Proof-of-Concept Overview
For educational testing in an isolated lab:
- Create a QCOW2 image.
- Manually edit the header to inject a malicious backing file path.
- Ensure the guest has write access to the image.
- Trigger a reboot.
- Inside the guest, read sectors from the virtual disk.
- Extract recovered host file content.
Detection Strategy
Detection must focus on host-level telemetry rather than guest logs.
The following indicators are strong signals:
- Cloud Hypervisor process opening unexpected sensitive files.
- Reads to
/root,/etc/ssh,/etc/shadow,/var/lib, or secret directories. - Correlation between VM reboot events and host file access.
- Unusual disk header modifications.
- QCOW2 backing path referencing absolute host paths.
Log Sources
- auditd (Linux host)
- Sysmon for Linux
- eBPF file monitoring
- Cloud Hypervisor verbose logs
- Host OS security logs
- Container runtime logs (if hypervisor runs in container)
Detection Rules and Queries
Auditd Rule (Host-Based Monitoring)
-a always,exit -F arch=b64 -S open,openat,read \
-F exe=/usr/bin/cloud-hypervisor \
-F dir=/root/ \
-k ch_sensitive_access
-a always,exit -F arch=b64 -S open,openat,read \
-F exe=/usr/bin/cloud-hypervisor \
-F path=/etc/shadow \
-k ch_shadow_access
Splunk Query
index=linux_audit exe="/usr/bin/cloud-hypervisor"
(path="/root/*" OR path="/etc/shadow" OR path="/etc/ssh/*")
| table _time host exe path syscall success
Elastic (KQL)
process.name: "cloud-hypervisor" AND
file.path: (/root/* OR /etc/shadow OR /etc/ssh/*)
Correlation Query (Reboot + File Access)
(process.name:"cloud-hypervisor" AND file.path:/root/*)
AND
(event.category:process AND process.command_line:*reboot*)
eBPF-Based Monitoring Idea
Alert when:
- Process = cloud-hypervisor
- Syscall = open/openat
- File path not under approved image directory
- Access mode = read
Indicators of Compromise
- Cloud Hypervisor reading sensitive files unrelated to VM disk storage.
- Backing file metadata referencing absolute host paths.
- Small host files accessed immediately after VM reboot.
- Unexpected disk header modifications.
- Guest VM retrieving data resembling host file contents.
Forensic Guidance
If compromise is suspected:
- Collect audit logs.
- Identify all file access events by cloud-hypervisor.
- Dump VM disk headers for analysis.
- Inspect QCOW2 metadata.
- Validate hypervisor process UID and permissions.
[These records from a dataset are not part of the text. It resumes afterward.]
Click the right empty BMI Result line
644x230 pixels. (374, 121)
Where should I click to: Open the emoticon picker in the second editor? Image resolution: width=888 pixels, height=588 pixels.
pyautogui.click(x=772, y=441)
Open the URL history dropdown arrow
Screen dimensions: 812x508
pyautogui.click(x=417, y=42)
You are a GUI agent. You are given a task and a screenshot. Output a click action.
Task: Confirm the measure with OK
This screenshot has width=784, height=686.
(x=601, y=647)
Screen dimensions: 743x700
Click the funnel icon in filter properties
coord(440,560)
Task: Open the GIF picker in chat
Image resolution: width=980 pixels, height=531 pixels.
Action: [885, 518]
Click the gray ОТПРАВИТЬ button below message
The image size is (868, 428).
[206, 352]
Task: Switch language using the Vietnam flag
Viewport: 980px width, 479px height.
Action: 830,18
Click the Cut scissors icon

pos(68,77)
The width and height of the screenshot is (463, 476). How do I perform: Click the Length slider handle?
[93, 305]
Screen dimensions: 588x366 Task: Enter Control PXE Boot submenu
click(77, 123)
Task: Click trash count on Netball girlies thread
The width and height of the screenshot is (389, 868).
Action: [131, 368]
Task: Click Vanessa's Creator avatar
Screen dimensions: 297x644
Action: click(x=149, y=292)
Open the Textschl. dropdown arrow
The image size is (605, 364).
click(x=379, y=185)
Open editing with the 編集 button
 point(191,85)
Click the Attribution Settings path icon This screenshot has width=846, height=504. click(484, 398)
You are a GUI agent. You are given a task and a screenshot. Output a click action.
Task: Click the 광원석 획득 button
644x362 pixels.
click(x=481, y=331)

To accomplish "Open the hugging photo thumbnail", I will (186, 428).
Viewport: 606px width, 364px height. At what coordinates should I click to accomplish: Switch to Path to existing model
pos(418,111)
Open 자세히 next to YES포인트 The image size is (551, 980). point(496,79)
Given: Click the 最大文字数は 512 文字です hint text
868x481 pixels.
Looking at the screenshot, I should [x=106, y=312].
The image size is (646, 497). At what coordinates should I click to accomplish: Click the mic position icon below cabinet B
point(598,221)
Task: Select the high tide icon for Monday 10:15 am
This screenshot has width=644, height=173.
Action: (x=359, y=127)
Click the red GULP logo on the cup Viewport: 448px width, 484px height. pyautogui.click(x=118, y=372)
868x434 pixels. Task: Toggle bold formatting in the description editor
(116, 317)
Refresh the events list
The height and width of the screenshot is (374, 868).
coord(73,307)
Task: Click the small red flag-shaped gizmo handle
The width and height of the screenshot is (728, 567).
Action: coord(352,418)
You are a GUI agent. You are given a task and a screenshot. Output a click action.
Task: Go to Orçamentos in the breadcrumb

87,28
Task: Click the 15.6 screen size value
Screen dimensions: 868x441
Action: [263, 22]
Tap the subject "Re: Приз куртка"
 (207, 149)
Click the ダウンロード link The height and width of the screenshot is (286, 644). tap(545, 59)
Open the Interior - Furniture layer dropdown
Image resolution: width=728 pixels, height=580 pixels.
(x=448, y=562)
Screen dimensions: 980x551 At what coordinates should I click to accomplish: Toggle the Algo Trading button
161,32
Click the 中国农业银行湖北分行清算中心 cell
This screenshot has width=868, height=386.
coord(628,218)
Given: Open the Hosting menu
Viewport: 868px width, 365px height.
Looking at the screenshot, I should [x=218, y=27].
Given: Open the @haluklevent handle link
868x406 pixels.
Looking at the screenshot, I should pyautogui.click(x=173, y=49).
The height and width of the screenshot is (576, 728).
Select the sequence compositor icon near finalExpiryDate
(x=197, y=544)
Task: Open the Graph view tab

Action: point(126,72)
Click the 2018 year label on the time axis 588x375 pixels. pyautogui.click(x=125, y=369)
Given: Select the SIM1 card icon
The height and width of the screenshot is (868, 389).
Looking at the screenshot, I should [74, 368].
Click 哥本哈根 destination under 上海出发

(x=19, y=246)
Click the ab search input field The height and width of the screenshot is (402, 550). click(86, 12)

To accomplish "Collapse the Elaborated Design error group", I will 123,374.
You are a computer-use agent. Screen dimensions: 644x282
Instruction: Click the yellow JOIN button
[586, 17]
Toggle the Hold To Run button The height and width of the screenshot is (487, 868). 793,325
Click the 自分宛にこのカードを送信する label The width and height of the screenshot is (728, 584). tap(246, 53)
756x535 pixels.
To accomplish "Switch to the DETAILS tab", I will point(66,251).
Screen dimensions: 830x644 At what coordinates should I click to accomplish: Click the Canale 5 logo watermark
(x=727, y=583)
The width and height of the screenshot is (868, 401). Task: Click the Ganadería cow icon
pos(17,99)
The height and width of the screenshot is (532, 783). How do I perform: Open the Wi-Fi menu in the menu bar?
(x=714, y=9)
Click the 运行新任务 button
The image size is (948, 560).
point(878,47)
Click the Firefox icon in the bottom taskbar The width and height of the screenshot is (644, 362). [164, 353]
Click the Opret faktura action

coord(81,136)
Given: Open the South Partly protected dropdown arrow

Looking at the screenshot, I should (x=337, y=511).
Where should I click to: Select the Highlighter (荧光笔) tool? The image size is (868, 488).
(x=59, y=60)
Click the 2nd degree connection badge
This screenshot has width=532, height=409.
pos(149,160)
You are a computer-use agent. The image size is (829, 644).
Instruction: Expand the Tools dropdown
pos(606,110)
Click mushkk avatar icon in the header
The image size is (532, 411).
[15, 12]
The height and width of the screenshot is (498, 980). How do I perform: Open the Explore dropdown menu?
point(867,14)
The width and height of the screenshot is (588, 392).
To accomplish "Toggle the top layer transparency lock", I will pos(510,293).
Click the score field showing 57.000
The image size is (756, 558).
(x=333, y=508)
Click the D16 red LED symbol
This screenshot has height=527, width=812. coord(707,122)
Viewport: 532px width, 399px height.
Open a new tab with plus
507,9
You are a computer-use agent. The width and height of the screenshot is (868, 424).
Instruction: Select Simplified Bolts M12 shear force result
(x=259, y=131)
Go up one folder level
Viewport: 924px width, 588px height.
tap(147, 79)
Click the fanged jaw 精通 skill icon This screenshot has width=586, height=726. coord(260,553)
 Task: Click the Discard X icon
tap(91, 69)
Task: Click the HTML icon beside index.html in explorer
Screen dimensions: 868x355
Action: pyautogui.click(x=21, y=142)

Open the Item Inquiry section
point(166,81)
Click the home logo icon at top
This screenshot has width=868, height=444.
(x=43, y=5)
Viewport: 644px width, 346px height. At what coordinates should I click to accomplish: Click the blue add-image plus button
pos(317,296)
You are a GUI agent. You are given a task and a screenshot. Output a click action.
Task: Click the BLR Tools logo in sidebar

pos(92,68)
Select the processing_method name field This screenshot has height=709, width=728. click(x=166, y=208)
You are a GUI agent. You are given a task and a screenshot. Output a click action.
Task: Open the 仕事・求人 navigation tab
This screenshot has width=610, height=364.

- Review VM reboot timeline.
Mitigation
Immediate mitigation steps include:
- Upgrade to v50.1 or v51.0.
- Disable backing file support if not required.
- Enforce explicit image type configuration.
- Run Cloud Hypervisor as non-root.
- Apply filesystem sandboxing (Landlock).
- Restrict hypervisor access to only required directories.
- Ensure backing images are read-only and trusted.
Hardening Recommendations
- Use mandatory access control (SELinux or AppArmor).
- Isolate hypervisor process in a container.
- Limit host filesystem mount exposure.
- Separate hypervisor user from system administration.
- Monitor disk image integrity via hashing.
Risk Rating for Environments
| Environment Type | Risk Level |
|---|---|
| Multi-tenant cloud | Critical |
| CI/CD ephemeral VM runners | High |
| Single-tenant lab | Moderate |
| Hardened least-privilege deployment | Reduced but not eliminated |
Remediation
Upgrade immediately to:
- Cloud Hypervisor v50.1
- Cloud Hypervisor v51.0
Official release link:
https://github.com/cloud-hypervisor/cloud-hypervisor/releases
No workaround fully eliminates risk without patching.
Conclusion
CVE-2026-27211 represents a boundary failure between guest and host isolation. The issue does not rely on memory corruption or kernel escape techniques. It is a design-level file resolution flaw that can be exploited reliably when conditions permit.
Because exploitation requires only disk metadata manipulation and a reboot trigger, environments running untrusted guests are especially exposed.
Immediate upgrade and host-level monitoring are strongly advised.